A rider who was equally at home on jumpers and hunters, Patty Stovel can best be described simply as an incredibly hard worker who was a great horsewoman and teacher. She passed away Sunday at 67 after a long illness.
Trainer Otis Brown, a long-time associate of Patty’s, posted on social media: “So hard to say goodbye. I will forever cherish our 40 years as friends and business partners. From World Equestrian Games to six times champion of the International Hunter Futurity, numerous national champions and Grand Prix wins, I am forever grateful. Thanks for the memories, Patty.”
Patty grew up in Connecticut at her family’s Merrie-Land Stables, learning to ride under the guidance of her mother, Barbara Johnson, who instilled a love of horses in all her children when she built her business starting in the early 1960s. By the time Patty was 16, she was running her own little barn down the road. A working student for George Morris as a teenager, she finished second in the AHSA Medal Finals on her home-trained Brownstone.

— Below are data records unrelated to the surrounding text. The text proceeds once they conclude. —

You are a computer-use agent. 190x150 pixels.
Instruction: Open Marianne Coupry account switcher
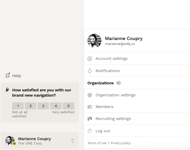tap(34, 141)
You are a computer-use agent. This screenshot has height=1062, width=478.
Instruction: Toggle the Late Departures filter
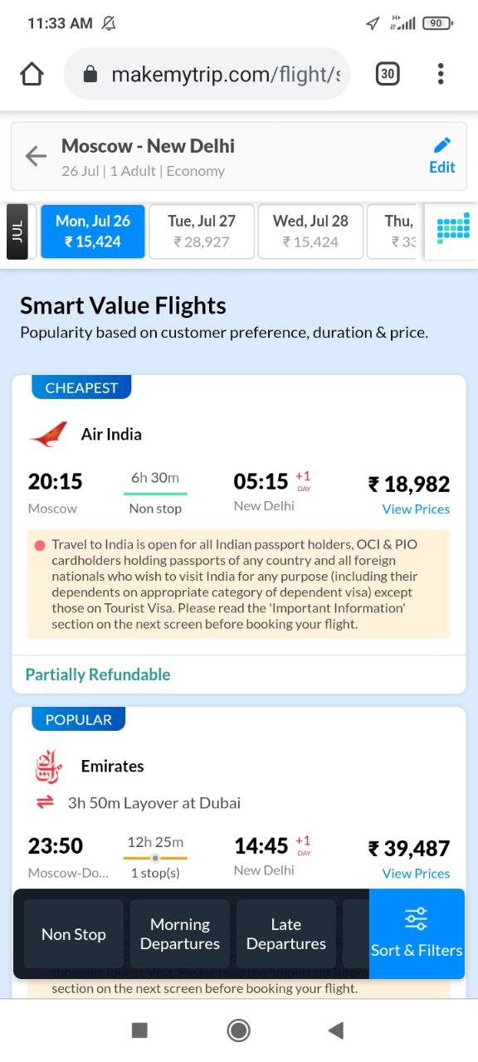tap(285, 934)
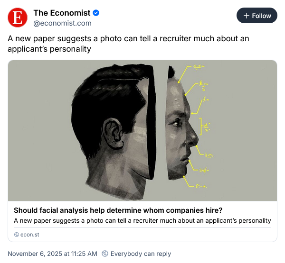
Task: Open the facial analysis article headline
Action: coord(118,210)
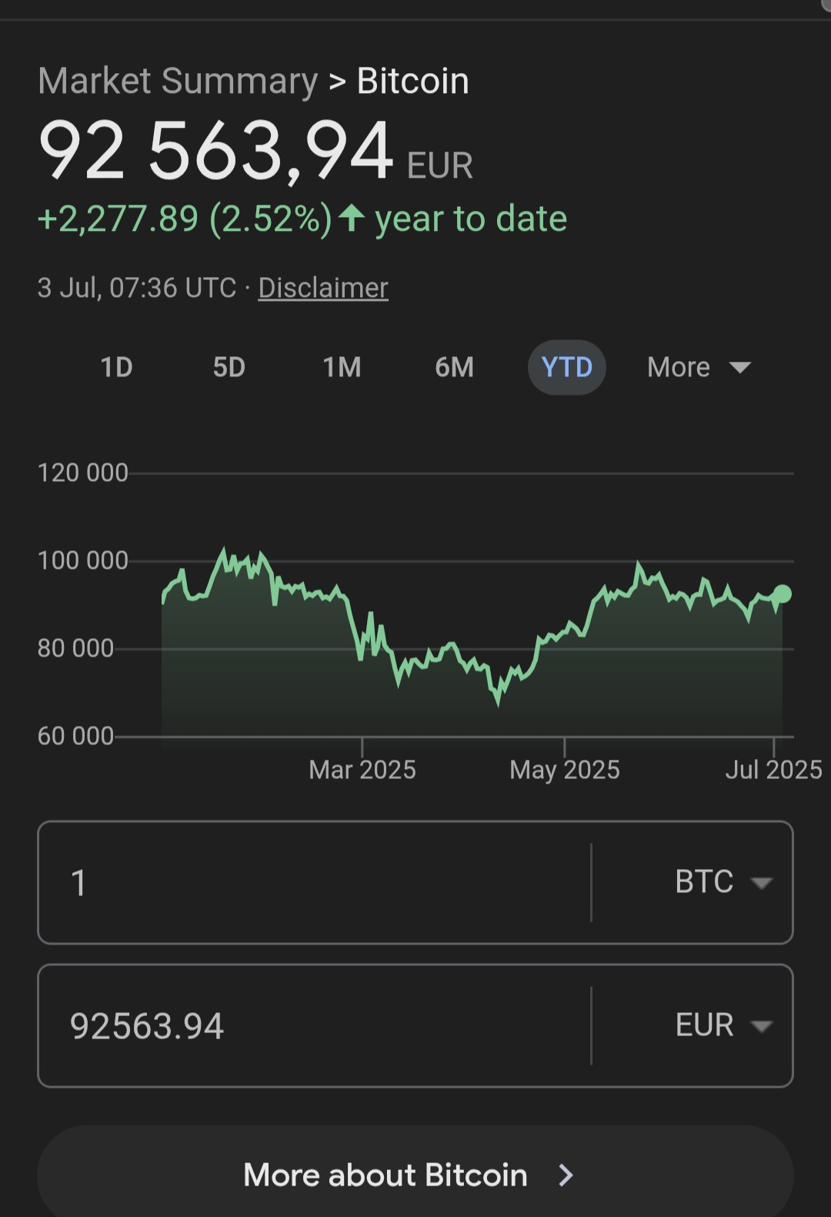Click the BTC amount input field

point(314,882)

Patty went on to work for Otis Brown in Tennessee. Among the top hunters she rode was Nashville Gent, who became the AHSA’s 1986 Regular Working Hunter horse of the year. Her most memorable jumpers included Volan and Frisco Kid. But it was Mont Cenis, the brilliant athlete she started riding when she went out on her own in 1990, who was her horse of a lifetime.
Patty rode him through the trials for the 1994 World Equestrian Games in the Hague, courageously meeting the challenge despite a broken wrist and collarbone to make the team. Patty finished as the best of the U.S. squad, in thirteenth place.
Among her many other accomplishments, she rode Frascati to the American Horse Shows Association Working Hunter Horse of the Year title in 1999 and 2000. She also guided Chippen in Style to the 2009 American Quarter Horse Association World Championship in Progressive Working Hunter.
Her daughter, U.S. Equestrian Federation National Breeds and Disciplines Breed and Program Manager Lexie Cerys Stovel, said on Facebook, “She lived and loved the horses for her whole life. She accomplished so much, from being the highest placed U.S. rider at the (1994) World Equestrian Games, to winning the American Gold Cup, to winning Regular Working Hunter Horse of the Year two years in a row.